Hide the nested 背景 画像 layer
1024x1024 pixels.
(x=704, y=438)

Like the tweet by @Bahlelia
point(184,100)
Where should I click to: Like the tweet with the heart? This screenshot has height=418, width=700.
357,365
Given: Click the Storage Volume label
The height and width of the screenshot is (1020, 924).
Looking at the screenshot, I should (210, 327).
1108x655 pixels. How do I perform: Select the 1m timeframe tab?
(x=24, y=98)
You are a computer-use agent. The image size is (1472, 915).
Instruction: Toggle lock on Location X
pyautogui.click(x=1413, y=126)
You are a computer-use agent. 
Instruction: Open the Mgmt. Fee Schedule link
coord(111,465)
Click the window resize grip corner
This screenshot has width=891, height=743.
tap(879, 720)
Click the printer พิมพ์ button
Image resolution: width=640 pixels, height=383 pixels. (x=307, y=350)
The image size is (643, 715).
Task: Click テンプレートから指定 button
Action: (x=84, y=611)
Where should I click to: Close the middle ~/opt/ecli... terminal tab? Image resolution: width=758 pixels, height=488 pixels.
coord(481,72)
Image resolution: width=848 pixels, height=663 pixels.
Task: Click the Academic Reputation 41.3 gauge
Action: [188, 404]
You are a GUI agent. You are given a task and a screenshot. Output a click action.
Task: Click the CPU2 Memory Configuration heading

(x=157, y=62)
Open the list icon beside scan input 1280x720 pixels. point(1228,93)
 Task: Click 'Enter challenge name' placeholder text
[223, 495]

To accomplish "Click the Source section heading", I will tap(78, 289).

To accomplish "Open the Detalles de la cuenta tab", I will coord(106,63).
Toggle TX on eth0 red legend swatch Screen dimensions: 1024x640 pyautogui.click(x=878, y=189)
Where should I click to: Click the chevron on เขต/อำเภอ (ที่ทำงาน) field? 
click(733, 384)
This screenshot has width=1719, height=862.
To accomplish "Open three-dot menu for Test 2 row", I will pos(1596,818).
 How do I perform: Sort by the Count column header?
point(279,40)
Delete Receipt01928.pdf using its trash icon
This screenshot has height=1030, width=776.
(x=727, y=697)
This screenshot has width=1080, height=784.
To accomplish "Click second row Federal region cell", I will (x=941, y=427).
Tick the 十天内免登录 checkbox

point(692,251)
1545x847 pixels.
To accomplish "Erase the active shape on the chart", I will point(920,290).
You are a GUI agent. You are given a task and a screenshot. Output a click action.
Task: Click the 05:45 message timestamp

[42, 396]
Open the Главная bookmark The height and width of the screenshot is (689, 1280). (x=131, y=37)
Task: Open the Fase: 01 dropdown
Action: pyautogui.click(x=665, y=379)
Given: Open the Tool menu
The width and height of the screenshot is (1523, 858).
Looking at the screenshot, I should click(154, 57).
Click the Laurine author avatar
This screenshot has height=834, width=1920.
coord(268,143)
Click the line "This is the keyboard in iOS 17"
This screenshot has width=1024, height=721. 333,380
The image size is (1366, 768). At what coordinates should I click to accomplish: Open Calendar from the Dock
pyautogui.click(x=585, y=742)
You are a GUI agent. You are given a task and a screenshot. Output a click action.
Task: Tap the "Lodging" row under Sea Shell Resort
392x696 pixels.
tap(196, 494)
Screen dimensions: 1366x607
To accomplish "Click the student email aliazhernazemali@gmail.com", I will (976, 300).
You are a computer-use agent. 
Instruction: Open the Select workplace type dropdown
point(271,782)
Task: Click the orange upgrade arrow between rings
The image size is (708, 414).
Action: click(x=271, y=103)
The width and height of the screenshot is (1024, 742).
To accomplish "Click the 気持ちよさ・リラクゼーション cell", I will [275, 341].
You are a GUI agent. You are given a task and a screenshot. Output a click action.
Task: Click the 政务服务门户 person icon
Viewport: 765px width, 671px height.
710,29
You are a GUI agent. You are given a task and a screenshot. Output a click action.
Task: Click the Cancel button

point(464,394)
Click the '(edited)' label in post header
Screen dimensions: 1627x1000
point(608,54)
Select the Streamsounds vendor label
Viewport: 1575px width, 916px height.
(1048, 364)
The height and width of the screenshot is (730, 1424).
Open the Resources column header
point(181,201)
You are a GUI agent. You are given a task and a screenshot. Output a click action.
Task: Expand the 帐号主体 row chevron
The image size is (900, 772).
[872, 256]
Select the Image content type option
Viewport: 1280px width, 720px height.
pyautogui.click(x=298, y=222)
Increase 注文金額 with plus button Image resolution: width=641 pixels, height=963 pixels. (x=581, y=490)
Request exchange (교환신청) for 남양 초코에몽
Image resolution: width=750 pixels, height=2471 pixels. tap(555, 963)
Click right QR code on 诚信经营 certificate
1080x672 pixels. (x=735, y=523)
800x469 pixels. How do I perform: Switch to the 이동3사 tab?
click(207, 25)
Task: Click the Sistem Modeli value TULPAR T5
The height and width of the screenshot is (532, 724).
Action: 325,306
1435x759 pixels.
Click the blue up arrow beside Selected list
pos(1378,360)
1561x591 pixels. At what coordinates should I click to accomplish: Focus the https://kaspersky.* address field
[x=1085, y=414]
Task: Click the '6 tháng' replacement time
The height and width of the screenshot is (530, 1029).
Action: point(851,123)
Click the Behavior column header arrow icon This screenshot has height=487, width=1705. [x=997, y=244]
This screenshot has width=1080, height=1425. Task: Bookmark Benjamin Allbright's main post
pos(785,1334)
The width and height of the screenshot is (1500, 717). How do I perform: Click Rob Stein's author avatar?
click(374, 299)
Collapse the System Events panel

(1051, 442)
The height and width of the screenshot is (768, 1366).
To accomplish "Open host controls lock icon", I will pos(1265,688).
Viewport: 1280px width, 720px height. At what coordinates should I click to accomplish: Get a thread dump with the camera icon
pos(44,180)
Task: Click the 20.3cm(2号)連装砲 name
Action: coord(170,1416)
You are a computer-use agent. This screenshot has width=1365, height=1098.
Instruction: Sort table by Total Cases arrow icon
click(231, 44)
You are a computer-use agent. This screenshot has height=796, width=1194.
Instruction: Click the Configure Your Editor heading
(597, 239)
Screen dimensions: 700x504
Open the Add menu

= Brief =
Scan the material above for lines holding the string "menu" and copy those lines.

= Worked solution =
To accomplish "Open three-dot menu for Test 2 row", I will pos(1596,818).
Given: Open the Tool menu
Open the Add menu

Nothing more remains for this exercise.